Dataset excerpts:
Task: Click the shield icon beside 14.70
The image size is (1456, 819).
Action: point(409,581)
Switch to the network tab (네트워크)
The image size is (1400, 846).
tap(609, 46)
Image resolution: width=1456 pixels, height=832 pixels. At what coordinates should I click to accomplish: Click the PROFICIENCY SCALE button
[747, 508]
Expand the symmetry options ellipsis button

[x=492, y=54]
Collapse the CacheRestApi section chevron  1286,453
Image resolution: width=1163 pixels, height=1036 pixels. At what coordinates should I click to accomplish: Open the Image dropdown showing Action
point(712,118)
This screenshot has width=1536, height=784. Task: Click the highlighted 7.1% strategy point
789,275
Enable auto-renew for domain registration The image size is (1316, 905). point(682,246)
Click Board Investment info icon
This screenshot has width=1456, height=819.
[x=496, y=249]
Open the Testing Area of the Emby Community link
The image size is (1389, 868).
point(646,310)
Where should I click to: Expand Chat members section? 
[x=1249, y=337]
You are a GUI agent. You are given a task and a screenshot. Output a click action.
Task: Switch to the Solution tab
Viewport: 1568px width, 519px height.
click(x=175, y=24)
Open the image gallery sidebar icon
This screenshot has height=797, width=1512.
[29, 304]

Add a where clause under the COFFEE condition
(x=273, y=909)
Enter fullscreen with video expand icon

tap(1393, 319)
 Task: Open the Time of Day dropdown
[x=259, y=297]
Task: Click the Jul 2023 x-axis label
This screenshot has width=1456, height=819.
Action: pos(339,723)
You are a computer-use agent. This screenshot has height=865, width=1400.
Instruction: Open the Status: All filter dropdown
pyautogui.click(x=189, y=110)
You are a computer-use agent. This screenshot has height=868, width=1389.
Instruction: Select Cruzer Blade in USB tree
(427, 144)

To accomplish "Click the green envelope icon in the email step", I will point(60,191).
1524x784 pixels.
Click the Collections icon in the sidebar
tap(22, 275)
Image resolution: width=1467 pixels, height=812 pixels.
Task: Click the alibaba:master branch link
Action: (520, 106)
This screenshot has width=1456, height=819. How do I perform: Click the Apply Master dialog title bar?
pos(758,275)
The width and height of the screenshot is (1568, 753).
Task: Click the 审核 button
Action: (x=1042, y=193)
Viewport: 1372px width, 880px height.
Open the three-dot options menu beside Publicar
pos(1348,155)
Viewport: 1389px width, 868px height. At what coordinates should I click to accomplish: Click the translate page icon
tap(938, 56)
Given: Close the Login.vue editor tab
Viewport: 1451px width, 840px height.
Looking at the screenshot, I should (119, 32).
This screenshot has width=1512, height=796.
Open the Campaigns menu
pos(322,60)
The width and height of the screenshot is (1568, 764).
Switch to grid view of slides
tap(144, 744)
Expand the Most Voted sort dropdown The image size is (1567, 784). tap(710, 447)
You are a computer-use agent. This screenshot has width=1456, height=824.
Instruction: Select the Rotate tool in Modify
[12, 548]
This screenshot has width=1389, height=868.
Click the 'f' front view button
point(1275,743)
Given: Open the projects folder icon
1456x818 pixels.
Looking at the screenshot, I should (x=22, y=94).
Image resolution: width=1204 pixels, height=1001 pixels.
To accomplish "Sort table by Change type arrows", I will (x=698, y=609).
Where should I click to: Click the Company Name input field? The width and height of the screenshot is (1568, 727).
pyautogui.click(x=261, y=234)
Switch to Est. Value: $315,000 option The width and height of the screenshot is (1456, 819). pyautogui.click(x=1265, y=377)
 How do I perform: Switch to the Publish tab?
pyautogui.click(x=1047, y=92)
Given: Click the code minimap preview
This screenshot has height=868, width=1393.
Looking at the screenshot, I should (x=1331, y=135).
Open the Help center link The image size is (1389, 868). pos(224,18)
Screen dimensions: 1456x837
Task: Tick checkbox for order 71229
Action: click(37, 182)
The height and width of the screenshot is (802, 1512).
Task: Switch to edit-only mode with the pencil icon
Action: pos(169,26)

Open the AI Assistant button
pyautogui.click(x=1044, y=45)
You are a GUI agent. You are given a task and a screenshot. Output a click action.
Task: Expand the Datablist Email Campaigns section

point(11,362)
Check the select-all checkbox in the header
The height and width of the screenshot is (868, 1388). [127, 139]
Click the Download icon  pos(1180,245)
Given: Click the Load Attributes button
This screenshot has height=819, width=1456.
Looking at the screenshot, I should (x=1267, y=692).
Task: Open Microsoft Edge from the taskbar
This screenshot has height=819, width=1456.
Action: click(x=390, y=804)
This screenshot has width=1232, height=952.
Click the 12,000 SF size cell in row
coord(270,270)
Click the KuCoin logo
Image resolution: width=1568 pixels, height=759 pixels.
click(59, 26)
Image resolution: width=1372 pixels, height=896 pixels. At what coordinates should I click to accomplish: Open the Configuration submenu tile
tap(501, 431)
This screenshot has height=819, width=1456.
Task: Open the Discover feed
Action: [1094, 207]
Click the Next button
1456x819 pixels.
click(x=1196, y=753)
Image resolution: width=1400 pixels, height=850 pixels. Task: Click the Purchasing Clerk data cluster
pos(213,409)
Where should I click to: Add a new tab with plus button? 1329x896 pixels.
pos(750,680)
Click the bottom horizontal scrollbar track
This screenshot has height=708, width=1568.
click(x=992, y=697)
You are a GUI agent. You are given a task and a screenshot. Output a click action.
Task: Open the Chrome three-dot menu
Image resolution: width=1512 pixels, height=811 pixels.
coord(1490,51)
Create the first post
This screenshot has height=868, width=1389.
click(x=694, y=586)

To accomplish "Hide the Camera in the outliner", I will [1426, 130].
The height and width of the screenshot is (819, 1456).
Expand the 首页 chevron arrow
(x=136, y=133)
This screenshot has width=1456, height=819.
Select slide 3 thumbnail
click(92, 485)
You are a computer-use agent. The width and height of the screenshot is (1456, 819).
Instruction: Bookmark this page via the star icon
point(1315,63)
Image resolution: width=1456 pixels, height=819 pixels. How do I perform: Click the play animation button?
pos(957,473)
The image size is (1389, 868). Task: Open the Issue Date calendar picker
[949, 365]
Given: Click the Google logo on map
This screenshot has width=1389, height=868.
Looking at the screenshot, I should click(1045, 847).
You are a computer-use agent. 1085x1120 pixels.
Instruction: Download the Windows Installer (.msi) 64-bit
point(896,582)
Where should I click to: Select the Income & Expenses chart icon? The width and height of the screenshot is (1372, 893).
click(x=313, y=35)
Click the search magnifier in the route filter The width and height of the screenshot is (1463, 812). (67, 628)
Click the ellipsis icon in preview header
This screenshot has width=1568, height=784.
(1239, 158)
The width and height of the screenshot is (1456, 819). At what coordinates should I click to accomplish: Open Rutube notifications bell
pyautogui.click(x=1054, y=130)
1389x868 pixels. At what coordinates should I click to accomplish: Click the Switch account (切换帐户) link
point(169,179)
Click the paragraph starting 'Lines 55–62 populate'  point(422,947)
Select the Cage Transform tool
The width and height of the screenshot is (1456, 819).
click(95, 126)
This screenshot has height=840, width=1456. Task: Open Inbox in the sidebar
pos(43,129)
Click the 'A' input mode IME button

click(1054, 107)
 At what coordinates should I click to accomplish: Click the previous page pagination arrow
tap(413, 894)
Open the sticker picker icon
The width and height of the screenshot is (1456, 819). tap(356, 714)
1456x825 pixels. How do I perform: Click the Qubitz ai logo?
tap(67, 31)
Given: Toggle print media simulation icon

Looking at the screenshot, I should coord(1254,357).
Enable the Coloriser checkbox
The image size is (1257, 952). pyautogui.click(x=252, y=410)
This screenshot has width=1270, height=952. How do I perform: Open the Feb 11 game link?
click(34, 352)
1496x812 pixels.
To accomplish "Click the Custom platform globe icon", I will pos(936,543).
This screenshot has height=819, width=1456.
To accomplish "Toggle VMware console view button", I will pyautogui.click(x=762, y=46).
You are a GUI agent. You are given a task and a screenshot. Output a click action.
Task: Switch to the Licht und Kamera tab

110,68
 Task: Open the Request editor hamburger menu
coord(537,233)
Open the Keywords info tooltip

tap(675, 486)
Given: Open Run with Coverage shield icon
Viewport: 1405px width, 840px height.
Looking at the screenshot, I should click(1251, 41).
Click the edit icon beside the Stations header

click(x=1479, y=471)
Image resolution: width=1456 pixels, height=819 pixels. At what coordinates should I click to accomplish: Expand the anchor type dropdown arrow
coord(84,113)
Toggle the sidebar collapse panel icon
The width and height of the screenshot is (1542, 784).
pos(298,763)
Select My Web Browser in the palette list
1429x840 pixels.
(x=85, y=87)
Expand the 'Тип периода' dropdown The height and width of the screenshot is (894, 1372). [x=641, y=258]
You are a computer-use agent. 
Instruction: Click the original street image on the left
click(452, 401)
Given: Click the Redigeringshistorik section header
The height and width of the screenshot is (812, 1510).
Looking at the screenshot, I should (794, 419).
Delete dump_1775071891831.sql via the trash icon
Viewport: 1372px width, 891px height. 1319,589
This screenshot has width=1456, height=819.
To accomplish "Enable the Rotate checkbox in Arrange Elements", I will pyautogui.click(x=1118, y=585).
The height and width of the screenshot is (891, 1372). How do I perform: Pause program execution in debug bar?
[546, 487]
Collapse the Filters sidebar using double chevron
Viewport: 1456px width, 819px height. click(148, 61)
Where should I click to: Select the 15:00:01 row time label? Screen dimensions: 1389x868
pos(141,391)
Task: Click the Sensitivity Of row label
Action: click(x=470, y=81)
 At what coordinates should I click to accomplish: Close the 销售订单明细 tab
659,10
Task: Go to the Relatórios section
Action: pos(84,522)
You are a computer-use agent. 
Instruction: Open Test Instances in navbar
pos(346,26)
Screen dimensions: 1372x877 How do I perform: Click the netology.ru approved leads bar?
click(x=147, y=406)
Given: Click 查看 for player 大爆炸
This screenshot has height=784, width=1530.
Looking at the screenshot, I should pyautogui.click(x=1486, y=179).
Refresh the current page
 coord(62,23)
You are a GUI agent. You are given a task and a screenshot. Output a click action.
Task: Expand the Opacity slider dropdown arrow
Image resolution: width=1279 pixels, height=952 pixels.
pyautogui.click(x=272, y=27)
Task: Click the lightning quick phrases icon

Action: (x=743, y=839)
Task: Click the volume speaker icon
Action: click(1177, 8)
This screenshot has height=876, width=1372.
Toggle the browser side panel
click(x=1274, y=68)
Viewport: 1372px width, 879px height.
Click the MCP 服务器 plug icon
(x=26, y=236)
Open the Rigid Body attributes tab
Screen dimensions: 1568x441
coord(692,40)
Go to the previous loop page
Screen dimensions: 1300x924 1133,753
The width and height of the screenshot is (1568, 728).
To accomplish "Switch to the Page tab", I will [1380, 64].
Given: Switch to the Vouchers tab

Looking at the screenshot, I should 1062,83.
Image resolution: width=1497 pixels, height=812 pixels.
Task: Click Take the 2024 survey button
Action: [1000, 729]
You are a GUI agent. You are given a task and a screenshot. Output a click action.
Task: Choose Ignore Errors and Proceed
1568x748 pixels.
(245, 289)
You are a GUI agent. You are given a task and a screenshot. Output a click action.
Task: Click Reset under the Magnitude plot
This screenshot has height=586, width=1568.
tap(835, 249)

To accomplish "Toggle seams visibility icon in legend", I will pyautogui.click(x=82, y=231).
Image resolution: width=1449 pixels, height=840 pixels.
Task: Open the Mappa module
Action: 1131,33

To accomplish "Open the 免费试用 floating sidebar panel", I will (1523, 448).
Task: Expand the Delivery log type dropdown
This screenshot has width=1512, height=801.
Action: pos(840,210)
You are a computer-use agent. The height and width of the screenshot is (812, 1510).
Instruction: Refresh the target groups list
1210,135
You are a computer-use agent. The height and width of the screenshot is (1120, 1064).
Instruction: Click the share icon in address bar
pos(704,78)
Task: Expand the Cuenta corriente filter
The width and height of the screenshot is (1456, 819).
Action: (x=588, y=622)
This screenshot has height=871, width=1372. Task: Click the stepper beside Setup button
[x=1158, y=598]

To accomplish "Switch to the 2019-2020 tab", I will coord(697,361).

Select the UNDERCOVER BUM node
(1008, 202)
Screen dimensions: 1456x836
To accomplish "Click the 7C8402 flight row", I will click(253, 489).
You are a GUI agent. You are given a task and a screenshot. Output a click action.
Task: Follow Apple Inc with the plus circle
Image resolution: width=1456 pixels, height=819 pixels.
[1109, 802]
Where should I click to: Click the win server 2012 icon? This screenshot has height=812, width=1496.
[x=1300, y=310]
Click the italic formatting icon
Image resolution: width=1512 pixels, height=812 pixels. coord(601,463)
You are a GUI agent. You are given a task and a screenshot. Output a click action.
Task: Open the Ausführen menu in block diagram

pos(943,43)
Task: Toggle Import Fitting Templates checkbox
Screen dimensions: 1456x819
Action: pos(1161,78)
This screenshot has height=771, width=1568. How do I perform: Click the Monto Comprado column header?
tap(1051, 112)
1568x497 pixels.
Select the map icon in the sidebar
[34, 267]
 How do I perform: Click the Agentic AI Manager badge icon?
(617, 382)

Exercise: Within the entries, count the lines that contain the word "shield". Give that number and no more.

Response: 2